§ PROBLEM TO SOLVE:
Convert every line of the entries below into a JSON list of strings, one string per line, leaving out blank lines and the pictures.

§ DATA TO PROCESS:
---------------
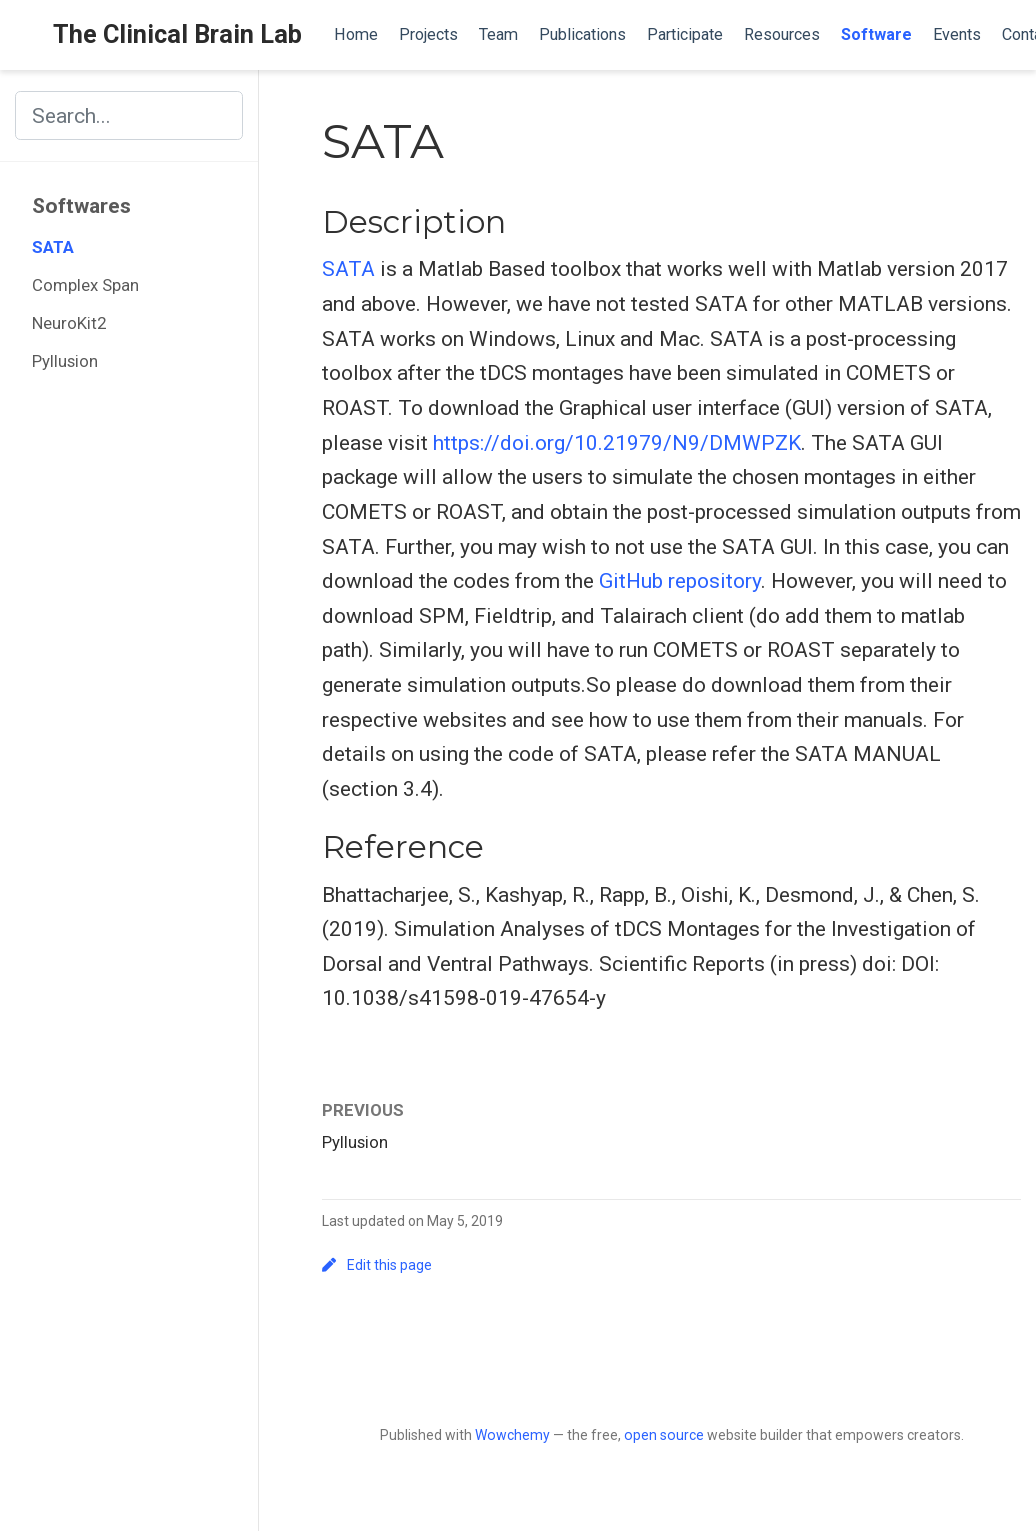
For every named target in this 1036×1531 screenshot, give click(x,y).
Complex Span (85, 285)
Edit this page (377, 1265)
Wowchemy (512, 1435)
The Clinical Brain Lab (177, 34)
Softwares (81, 206)
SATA (53, 247)
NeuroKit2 (69, 323)
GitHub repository (680, 581)
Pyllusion (65, 361)
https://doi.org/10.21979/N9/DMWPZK (617, 443)
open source (664, 1435)
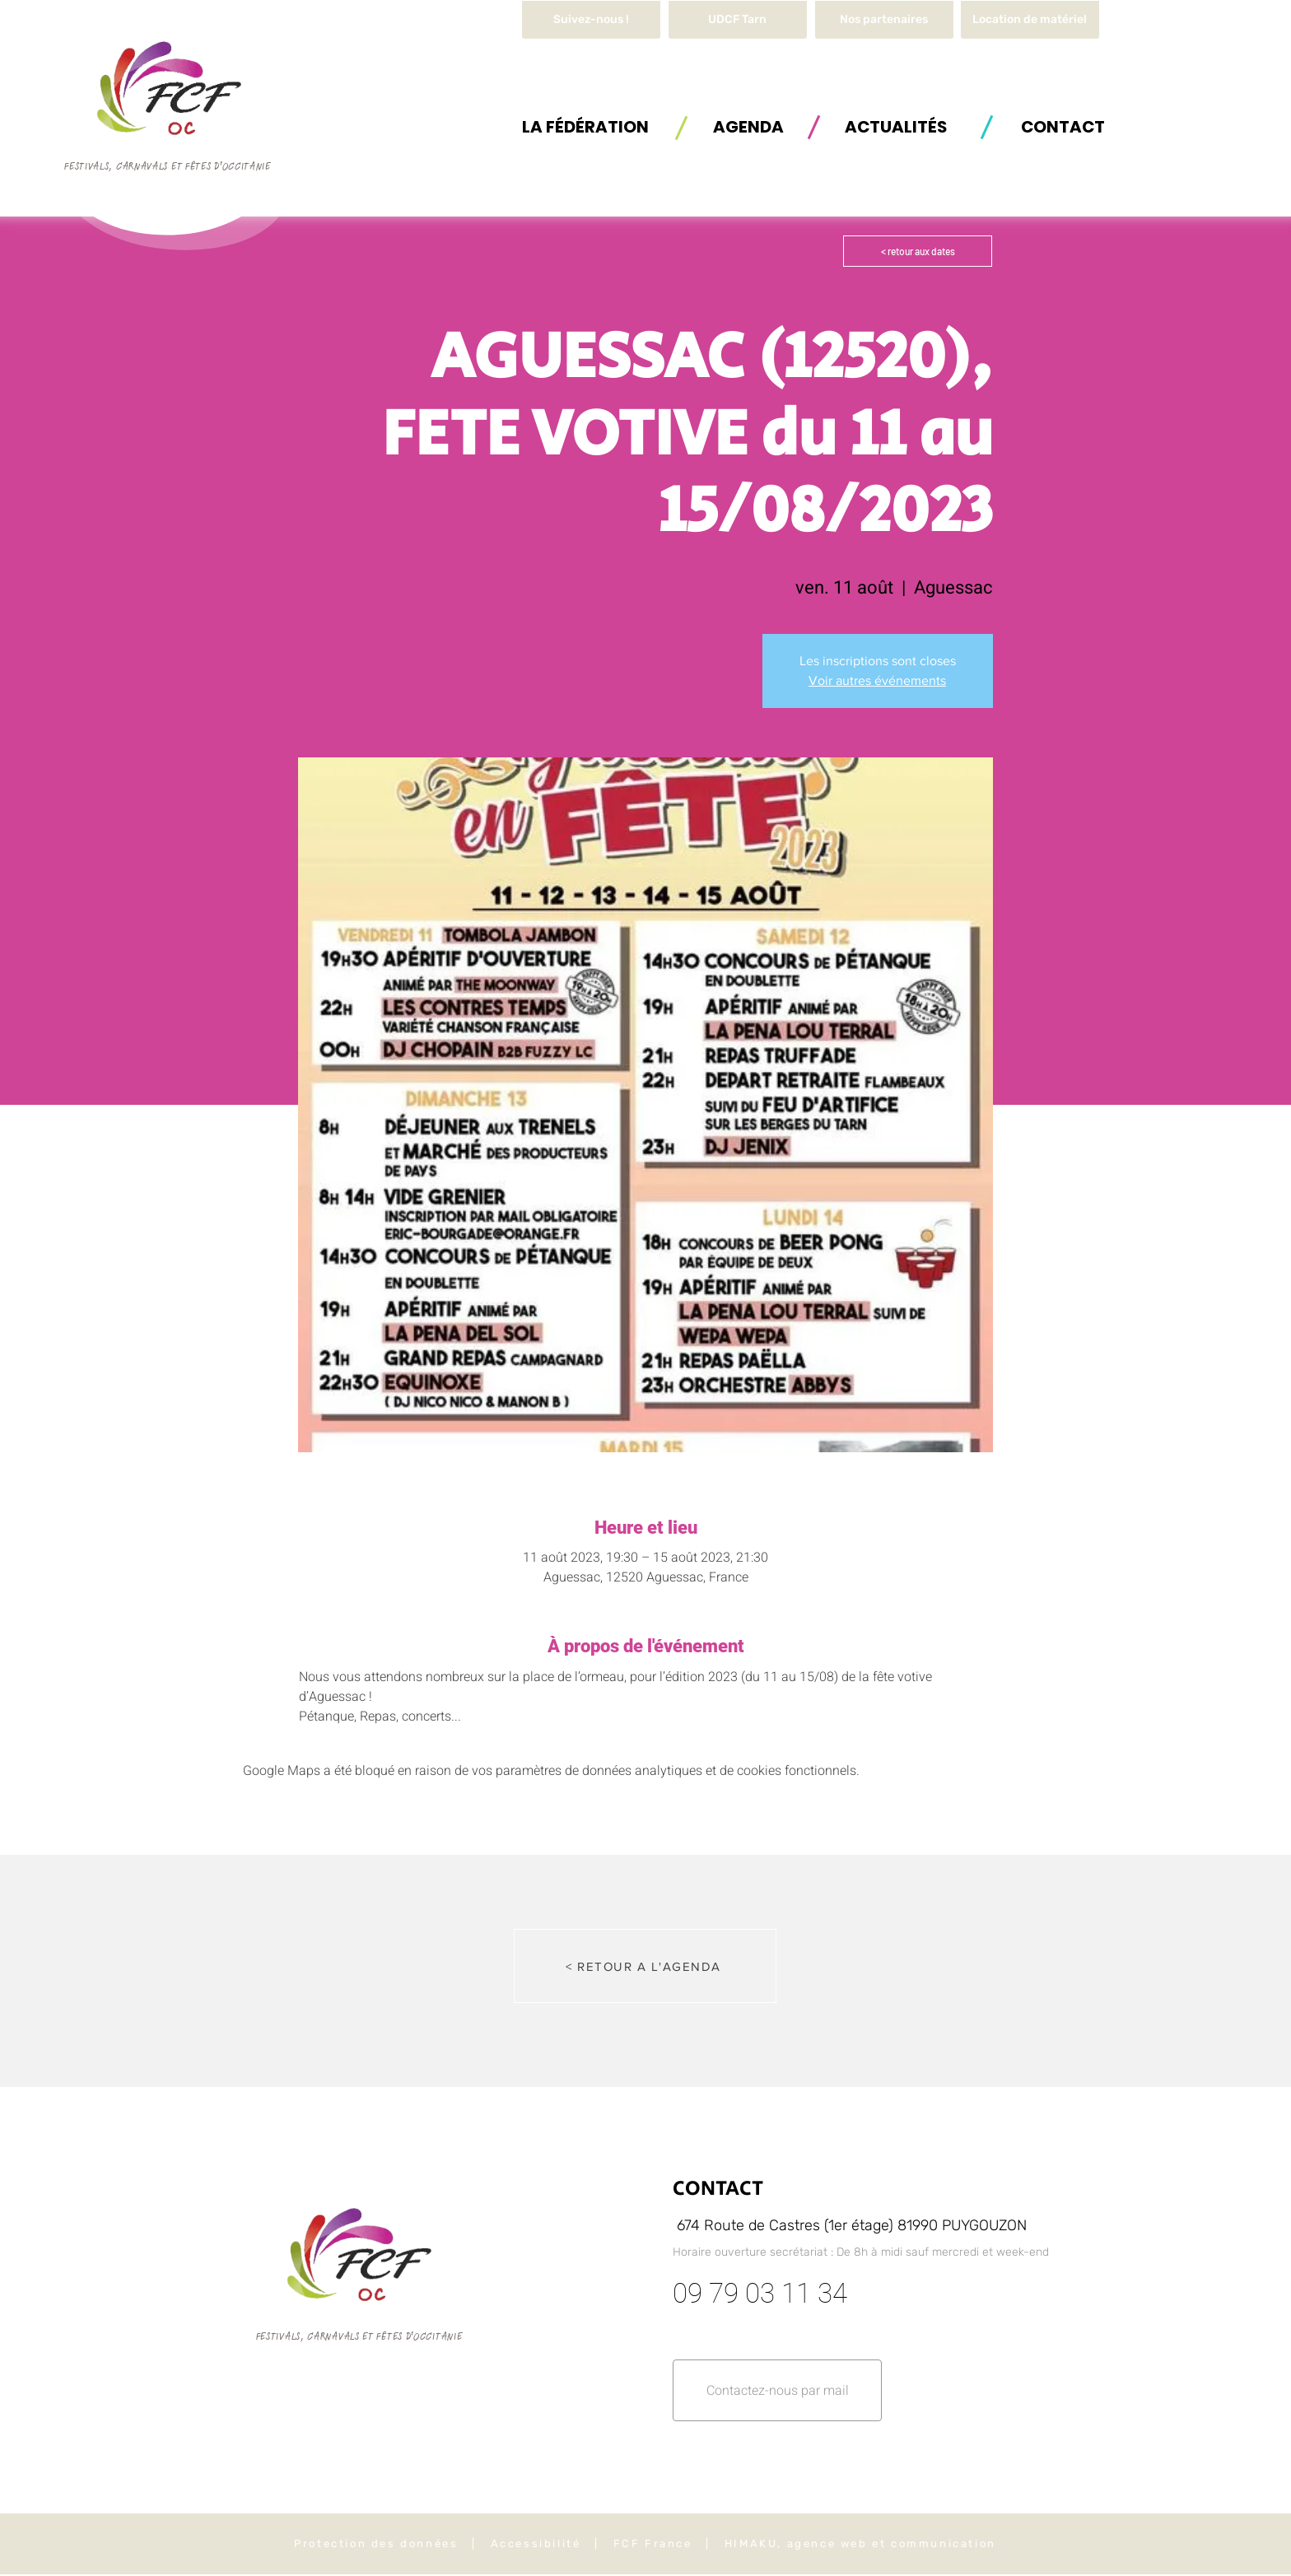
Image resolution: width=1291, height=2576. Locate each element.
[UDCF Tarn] (738, 20)
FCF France (652, 2543)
---------------
§ WRITTEN SOLUTION:
[
  "For every named target in this 1036×1531 screenshot, give click(x,y).",
  "Complex Span (85, 285)",
  "Edit this page (377, 1265)",
  "Wowchemy (512, 1435)",
  "The Clinical Brain Lab (177, 34)",
  "Softwares (81, 206)",
  "SATA (53, 247)",
  "NeuroKit2 (69, 323)",
  "GitHub repository (680, 581)",
  "Pyllusion (65, 361)",
  "https://doi.org/10.21979/N9/DMWPZK (617, 443)",
  "open source (664, 1435)",
  "Image resolution: width=1291, height=2576. Locate each element.",
  "[UDCF Tarn] (738, 20)",
  "FCF France (652, 2543)"
]